As a group mostly composed of 2 Erasmus students and one italian student, our idea was to create an ontology related to tourism, specifically in Padova. The main goal was to create and query some "Tours" regarding the artworks/cultural site they would contain. In order to do so, we scrapped data from https://padovamusei.it/ and wikipedia. The scrapper returned a big Json file that required data processing in order to get csv files that would be easier to use for the rdf database creation.

## Data processing
### Scrapped Json to csv's

In [88]:
# required libraries
import pandas as pd
import os
from pathlib import Path
import re

path = str(Path(os.path.abspath(os.getcwd())))

museumsUrl = path + '/data/jsonData/padovamuseicivici.json'
locationsUrl = path + '/data/jsonData/wikipedia-categories.json'

In [89]:
#Read entire Json (dictionnary of multiple dictionnaries)
museums=pd.read_json(museumsUrl)

#we want to flatten the "collections" dict which contains artworks info
collections=museums.loc["collections",:]

In [90]:
artworks={}

#Extracting the Artworks dictionnary for each museum
for collec in collections:
    for key, value in collec.items():
        #print(value.get('artworks'))
        artworks.update(value.get('artworks'))
        
df_artworks=pd.DataFrame(artworks)
df_artworks=df_artworks.T
df_artworks=pd.concat([df_artworks.drop(['fields'], axis=1), df_artworks['fields'].apply(pd.Series)], axis=1)
df_artworks['Url']=df_artworks.index

#Each row is an artwork, each column is a data property
df_artworks.reset_index(drop=True, inplace=True)

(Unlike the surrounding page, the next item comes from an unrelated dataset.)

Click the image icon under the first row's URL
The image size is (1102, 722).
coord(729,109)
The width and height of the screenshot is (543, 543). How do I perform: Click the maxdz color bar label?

#Creating the museumName column using regex
df_artworks['museumName']=df_artworks.apply(lambda row : re.search('musei/(.*)/collezioni',row['Url']),axis=1)

for index, row in df_artworks.iterrows():
    if row['museumName']:
        row['museumName']=row['museumName'].group(1)
    else:
        row['museumName']="capellascrovegni"

df_artworks.head(1)

Unnamed: 0,name,img,description,tags,Cronologia,Materiale e Tecnica,Dimensioni,Collocazione,Inventario,Stato di conservazione,...,Specifiche di reperimento,Osservazioni,Dati di scavo,Autore,Dritto,Rovescio,Notizie storico-critiche,Zecca,Url,museumName
0,Gioacchino cacciato dal Tempio,https://cappellascrovegni.padovamusei.it/sites...,"Si narra nei Vangeli apocrifi che Gioacchino, ...",[Dipinto],"XIV, inizio sec.",Affresco,Altezza: 208 cm ca.Larghezza: 220 cm ca.,"Navata, parete destra, registro superiore, I r...",S.n.,Buono,...,,,,,,,,,https://cappellascrovegni.padovamusei.it/it/co...,capellascrovegni


In [91]:
#Regex to extract different dimensions from String Dimensioni column
df_dimensions = df_artworks["Dimensioni"].str.extractall(r'([^\s"]+)\s*:\s*(\d+\.?\d*)').droplevel(1)
df_dimensions = df_dimensions.pivot(columns=0, values=1)
df_dimensions.columns.name = None
df_dimensions=df_dimensions.fillna(0)
df_dimensions[['Larghezza','ca.Larghezza']]=df_dimensions[['Larghezza','ca.Larghezza']].apply(pd.to_numeric, errors='coerce', axis=1)
df_dimensions['Larghezza']=df_dimensions['Larghezza']+df_dimensions['ca.Larghezza']
df_dimensions.drop(columns=['(gr.)', 'ca.Larghezza','cm'], inplace=True)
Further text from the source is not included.